EXERCISE OBJECTIVE: For this exercise, output exactly and only the lines running from the one with "Samtykke [tab] (383, 959)" through the final line of the data below, without pictures.

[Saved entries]
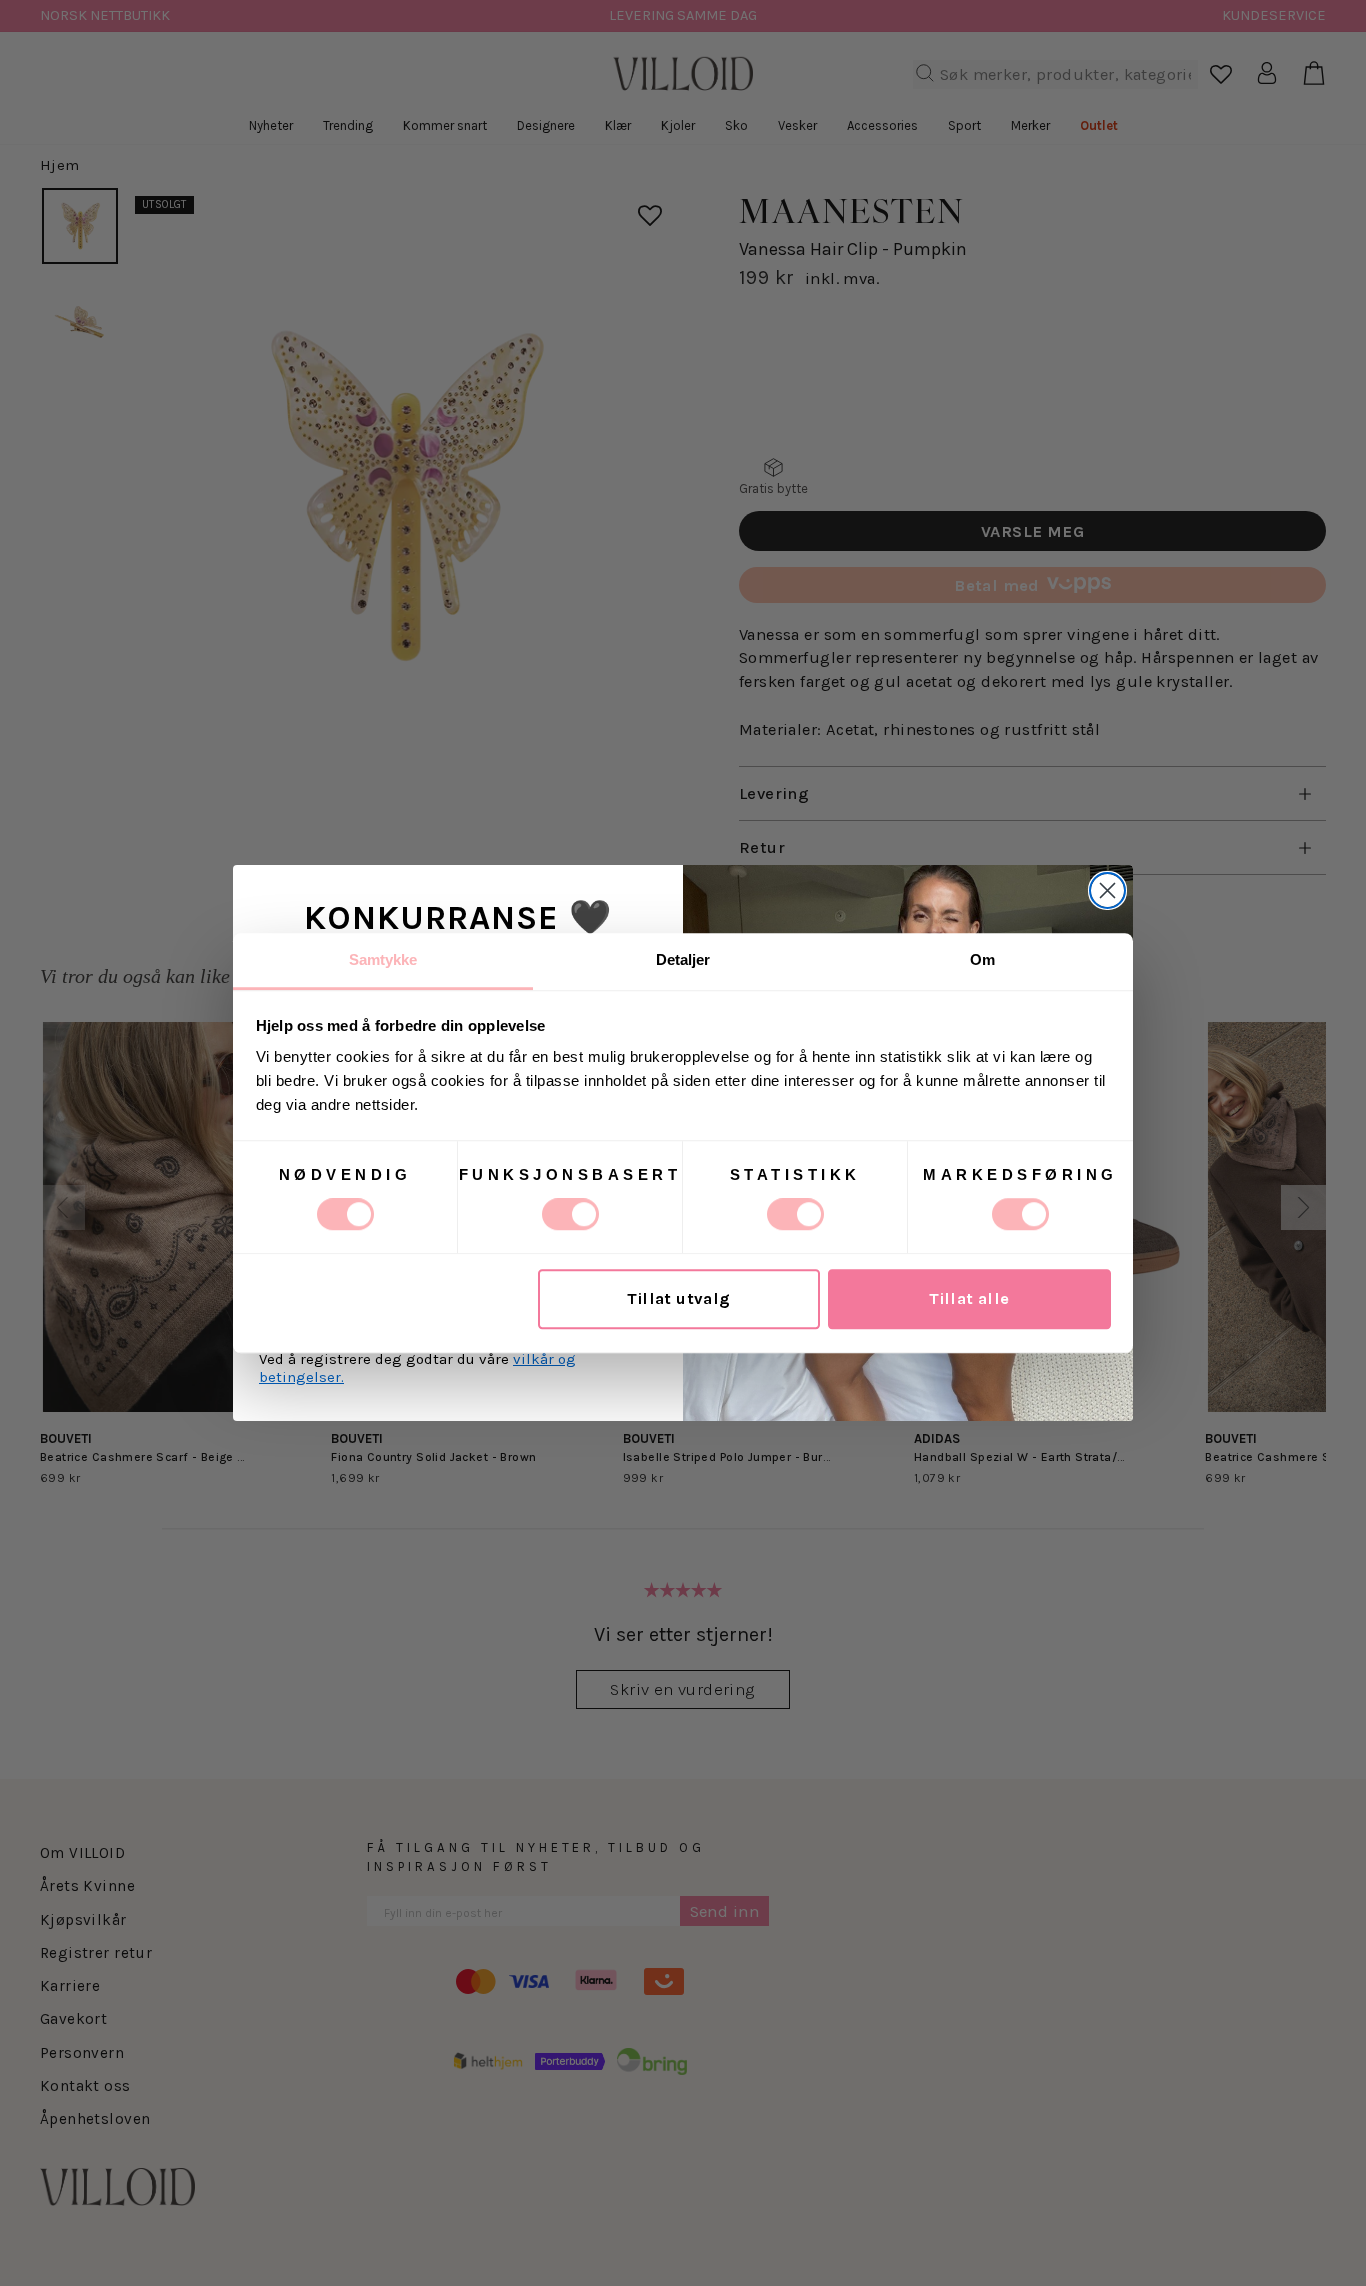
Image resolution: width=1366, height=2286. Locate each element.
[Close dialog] (1107, 890)
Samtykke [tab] (383, 959)
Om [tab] (982, 959)
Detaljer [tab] (683, 959)
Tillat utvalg (678, 1299)
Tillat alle (969, 1299)
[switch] (570, 1214)
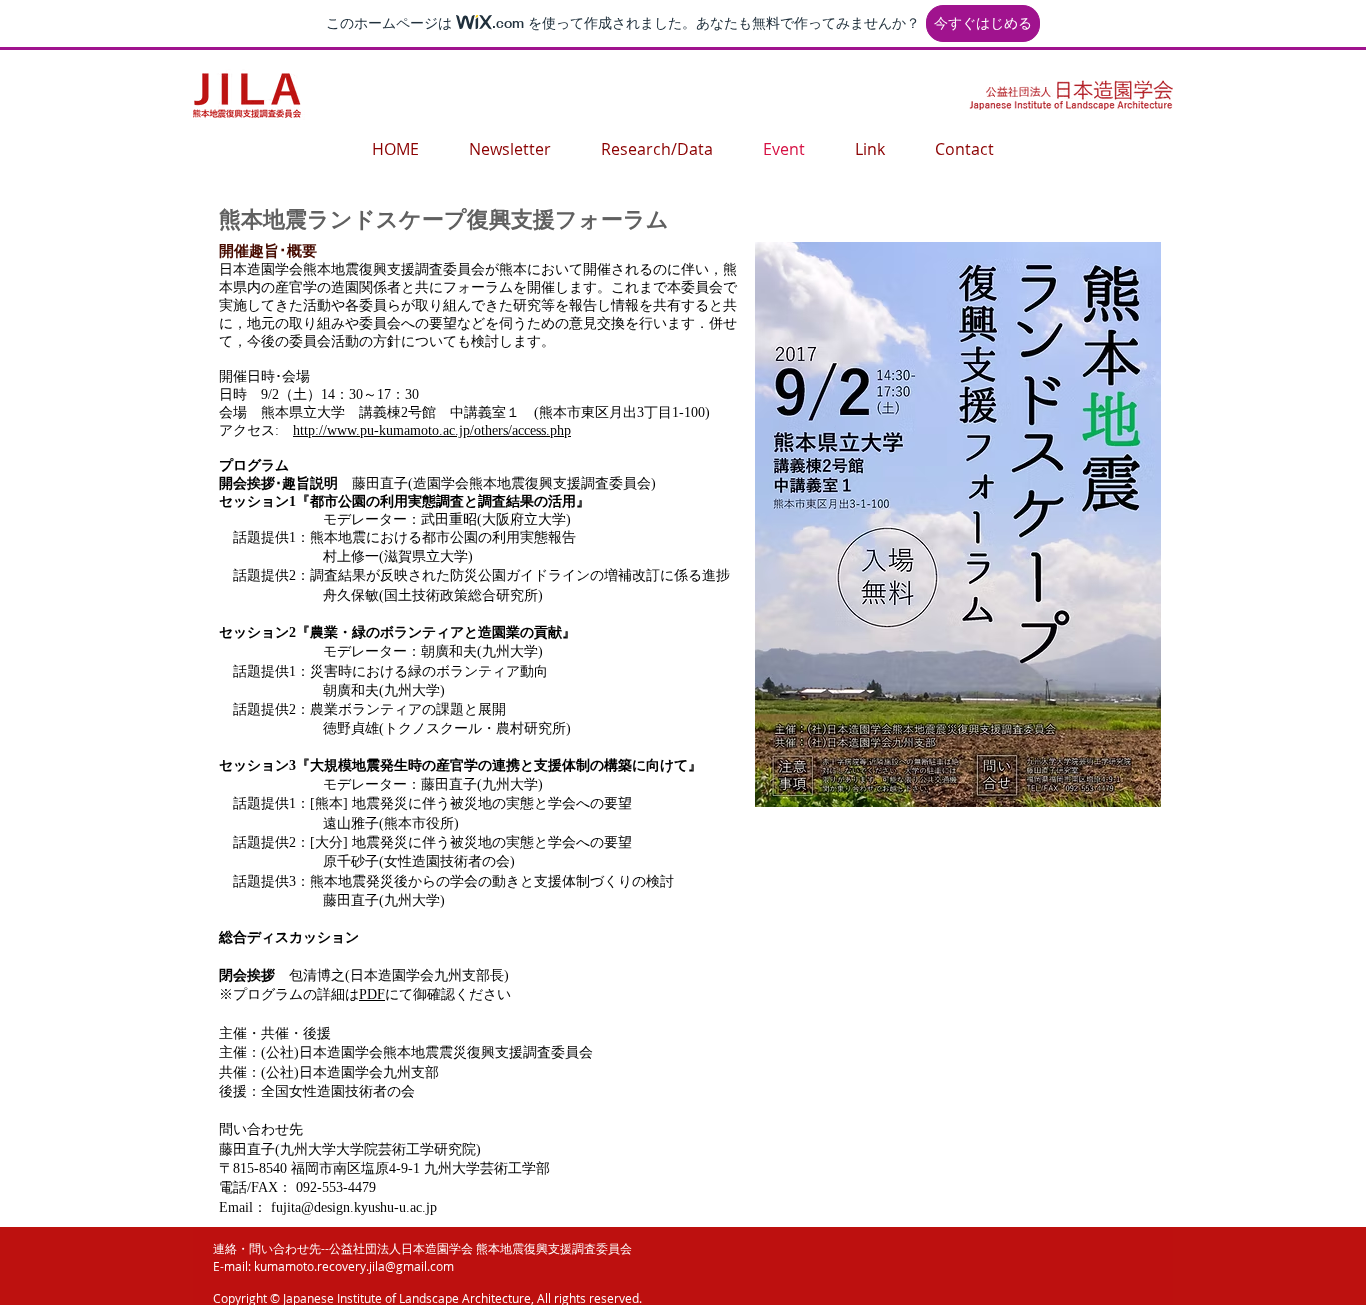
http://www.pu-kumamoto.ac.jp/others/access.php (432, 430)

TASK ANSWER:
Samtykke [tab] (383, 959)
Om [tab] (982, 959)
Detaljer [tab] (683, 959)
Tillat utvalg (678, 1299)
Tillat alle (969, 1299)
[switch] (570, 1214)
http://www.pu-kumamoto.ac.jp/others/access.php (432, 430)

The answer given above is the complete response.